Which lines of the entries below run from the one holding "Click workload bar for 22 СБ" to the one holding "Task: Click the wrap", inclusive? Set down exactly those lines and no others.

Collected data entries
Segment Open

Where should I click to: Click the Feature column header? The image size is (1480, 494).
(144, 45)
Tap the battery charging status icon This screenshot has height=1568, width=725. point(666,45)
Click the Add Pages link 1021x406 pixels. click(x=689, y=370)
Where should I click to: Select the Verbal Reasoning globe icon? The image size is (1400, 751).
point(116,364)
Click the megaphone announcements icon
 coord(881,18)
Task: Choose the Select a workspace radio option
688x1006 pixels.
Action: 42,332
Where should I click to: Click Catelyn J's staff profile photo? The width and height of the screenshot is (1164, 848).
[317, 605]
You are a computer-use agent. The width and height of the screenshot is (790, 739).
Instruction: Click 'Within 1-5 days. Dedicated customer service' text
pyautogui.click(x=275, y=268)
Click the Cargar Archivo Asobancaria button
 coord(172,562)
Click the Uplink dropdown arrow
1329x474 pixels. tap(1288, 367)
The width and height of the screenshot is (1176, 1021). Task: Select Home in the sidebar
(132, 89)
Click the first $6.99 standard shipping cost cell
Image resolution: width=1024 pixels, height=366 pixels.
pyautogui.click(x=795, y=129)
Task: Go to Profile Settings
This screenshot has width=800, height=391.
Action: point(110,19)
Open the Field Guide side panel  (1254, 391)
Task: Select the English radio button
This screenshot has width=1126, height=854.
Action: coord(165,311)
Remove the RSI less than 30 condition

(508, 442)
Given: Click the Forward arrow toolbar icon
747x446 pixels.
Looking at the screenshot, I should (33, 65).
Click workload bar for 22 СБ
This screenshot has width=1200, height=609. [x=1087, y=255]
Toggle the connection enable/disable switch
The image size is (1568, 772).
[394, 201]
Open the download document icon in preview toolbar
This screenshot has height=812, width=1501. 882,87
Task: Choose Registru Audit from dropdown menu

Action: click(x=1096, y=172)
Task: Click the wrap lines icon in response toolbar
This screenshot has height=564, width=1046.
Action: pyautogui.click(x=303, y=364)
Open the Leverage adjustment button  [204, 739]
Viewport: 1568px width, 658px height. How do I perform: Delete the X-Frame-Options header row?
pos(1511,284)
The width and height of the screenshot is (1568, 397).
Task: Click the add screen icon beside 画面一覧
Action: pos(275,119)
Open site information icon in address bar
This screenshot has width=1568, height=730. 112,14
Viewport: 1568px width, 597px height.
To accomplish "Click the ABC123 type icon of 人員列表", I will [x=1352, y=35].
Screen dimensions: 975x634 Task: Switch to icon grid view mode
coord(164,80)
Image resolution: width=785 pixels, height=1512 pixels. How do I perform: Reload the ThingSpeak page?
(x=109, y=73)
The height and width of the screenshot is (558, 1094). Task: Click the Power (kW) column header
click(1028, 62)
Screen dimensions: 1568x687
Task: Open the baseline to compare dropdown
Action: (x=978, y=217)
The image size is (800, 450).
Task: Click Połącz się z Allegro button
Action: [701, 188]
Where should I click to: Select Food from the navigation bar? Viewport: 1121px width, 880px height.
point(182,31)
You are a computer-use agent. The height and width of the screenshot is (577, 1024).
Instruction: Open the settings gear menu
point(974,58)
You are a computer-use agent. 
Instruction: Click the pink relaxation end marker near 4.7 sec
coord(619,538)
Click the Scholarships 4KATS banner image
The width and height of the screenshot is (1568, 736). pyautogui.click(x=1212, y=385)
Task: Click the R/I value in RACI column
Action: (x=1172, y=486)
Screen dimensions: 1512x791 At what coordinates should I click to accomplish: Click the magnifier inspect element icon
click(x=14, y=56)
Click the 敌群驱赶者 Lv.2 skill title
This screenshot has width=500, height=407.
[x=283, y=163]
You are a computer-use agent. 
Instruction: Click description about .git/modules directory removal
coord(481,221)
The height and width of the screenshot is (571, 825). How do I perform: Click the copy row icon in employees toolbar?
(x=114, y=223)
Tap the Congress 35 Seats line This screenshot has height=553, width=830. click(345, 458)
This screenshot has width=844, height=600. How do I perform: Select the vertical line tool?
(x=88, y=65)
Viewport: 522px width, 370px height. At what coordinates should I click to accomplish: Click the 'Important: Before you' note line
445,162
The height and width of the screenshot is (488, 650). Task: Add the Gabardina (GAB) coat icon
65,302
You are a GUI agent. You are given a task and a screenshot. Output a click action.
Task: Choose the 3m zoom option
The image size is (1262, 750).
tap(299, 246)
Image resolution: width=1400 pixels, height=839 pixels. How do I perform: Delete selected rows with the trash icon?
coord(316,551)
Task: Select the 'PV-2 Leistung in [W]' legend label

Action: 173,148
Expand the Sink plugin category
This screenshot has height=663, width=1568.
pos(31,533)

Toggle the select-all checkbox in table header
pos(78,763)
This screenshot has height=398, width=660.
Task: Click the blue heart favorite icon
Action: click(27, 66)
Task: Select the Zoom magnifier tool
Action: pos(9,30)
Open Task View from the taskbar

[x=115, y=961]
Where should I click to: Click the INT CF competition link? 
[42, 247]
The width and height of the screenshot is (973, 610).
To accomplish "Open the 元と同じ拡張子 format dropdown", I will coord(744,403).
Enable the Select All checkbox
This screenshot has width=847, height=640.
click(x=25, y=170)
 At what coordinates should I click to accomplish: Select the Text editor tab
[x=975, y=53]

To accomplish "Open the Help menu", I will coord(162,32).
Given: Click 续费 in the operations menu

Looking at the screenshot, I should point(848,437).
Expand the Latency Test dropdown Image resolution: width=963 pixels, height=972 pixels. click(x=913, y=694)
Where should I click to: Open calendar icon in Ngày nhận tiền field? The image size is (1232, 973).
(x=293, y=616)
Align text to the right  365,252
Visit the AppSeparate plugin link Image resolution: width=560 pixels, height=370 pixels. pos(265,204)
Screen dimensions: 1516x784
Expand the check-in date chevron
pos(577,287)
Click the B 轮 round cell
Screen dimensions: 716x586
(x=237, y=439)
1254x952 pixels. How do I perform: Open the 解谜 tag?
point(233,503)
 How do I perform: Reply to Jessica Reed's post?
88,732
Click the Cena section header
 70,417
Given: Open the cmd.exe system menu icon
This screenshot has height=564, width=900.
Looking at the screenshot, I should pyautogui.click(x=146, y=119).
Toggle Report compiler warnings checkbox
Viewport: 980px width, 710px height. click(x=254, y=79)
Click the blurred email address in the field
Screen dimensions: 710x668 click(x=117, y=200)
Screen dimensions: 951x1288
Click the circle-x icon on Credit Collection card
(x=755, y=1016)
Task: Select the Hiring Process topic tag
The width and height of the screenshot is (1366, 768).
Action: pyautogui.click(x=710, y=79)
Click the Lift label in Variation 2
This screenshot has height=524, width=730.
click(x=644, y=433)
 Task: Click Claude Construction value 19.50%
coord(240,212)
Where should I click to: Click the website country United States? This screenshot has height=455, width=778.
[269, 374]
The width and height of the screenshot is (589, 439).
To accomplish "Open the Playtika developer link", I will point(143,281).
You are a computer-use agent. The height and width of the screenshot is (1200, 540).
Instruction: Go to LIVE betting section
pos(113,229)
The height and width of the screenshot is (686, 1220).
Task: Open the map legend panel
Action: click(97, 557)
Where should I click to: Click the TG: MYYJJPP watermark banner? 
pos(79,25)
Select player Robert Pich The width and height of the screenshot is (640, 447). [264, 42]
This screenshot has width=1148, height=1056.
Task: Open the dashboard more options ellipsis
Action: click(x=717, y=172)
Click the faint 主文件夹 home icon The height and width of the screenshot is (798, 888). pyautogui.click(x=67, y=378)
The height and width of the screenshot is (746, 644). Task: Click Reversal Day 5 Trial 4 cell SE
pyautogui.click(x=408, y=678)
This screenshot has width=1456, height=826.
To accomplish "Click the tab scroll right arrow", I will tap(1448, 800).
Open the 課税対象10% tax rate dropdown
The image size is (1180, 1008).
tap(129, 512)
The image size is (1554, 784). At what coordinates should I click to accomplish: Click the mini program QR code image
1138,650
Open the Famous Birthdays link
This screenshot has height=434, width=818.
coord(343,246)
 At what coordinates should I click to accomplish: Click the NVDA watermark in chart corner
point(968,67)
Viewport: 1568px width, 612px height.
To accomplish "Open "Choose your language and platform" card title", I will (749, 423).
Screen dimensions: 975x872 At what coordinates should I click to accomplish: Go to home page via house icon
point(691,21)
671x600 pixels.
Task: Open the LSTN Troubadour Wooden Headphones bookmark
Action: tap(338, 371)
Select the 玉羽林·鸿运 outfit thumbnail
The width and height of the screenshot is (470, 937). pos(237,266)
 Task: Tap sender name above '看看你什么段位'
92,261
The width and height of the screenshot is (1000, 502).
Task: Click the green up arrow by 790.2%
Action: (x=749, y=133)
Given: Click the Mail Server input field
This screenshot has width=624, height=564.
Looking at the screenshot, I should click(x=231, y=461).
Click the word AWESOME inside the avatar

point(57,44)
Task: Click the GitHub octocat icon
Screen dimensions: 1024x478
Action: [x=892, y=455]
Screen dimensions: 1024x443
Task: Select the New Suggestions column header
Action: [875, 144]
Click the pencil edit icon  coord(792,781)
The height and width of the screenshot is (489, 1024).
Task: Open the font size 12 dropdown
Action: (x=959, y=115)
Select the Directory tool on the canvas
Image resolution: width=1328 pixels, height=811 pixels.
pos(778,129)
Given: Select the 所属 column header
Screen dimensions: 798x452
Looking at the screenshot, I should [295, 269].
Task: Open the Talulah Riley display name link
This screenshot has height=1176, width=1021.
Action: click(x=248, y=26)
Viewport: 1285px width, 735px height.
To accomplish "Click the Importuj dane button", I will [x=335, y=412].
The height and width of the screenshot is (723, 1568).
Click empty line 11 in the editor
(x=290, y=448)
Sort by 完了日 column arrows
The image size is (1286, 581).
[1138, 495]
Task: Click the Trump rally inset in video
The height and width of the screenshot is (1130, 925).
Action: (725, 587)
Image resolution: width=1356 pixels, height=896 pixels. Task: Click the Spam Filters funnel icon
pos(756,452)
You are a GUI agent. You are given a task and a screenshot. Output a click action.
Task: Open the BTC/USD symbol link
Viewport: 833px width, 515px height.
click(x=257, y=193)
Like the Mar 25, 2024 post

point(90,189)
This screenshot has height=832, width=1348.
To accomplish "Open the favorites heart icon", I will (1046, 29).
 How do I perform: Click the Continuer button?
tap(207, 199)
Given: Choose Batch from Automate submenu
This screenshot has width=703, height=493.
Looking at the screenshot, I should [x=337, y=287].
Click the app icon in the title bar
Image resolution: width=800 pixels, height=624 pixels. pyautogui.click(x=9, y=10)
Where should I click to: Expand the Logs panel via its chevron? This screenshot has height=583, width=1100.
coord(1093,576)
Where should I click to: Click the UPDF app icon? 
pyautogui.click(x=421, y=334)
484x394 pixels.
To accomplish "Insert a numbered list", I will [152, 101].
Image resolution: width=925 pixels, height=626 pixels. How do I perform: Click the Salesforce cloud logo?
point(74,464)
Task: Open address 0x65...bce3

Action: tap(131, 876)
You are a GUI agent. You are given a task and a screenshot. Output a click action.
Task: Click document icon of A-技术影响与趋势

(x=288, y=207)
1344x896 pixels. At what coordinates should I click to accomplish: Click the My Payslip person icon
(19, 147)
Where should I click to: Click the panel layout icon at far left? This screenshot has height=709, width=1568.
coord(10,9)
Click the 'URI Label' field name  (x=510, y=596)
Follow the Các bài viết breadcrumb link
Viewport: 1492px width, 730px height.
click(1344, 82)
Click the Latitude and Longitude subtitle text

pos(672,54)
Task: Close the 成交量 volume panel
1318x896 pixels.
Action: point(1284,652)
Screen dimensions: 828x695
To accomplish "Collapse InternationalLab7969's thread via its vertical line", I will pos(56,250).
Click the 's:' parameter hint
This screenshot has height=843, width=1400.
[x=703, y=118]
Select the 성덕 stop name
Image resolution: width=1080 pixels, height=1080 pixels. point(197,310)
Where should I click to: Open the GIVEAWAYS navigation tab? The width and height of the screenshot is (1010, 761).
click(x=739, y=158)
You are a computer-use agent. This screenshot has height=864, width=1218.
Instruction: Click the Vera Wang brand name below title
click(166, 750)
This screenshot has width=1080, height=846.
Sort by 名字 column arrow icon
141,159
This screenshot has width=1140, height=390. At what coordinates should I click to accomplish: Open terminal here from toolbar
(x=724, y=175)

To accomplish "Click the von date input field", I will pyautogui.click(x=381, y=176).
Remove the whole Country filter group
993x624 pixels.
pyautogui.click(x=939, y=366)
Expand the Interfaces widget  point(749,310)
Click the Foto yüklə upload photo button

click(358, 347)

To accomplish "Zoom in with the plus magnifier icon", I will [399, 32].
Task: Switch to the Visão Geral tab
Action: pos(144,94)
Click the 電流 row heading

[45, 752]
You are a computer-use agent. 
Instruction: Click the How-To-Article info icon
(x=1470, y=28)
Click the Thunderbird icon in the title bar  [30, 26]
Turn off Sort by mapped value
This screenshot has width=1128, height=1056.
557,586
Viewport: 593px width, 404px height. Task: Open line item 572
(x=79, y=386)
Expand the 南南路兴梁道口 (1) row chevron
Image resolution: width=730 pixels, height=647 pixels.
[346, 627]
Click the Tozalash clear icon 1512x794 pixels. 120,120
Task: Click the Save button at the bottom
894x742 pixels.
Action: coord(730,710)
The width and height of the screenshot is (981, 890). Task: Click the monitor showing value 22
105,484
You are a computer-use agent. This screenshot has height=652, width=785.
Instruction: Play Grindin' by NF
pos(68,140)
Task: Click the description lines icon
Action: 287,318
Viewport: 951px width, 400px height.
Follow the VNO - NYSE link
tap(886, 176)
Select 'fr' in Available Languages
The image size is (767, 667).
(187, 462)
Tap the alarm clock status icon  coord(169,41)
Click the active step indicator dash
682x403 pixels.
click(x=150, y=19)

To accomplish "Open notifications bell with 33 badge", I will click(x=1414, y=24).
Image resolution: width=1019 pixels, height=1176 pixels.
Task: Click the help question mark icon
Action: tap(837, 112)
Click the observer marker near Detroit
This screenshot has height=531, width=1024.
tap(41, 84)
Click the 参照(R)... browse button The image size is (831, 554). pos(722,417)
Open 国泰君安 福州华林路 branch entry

Segment Closed

■ **RESPONSE BOX**
Click workload bar for 22 СБ
This screenshot has width=1200, height=609. [x=1087, y=255]
Toggle the connection enable/disable switch
The image size is (1568, 772).
[394, 201]
Open the download document icon in preview toolbar
This screenshot has height=812, width=1501. 882,87
Task: Choose Registru Audit from dropdown menu

Action: click(x=1096, y=172)
Task: Click the wrap lines icon in response toolbar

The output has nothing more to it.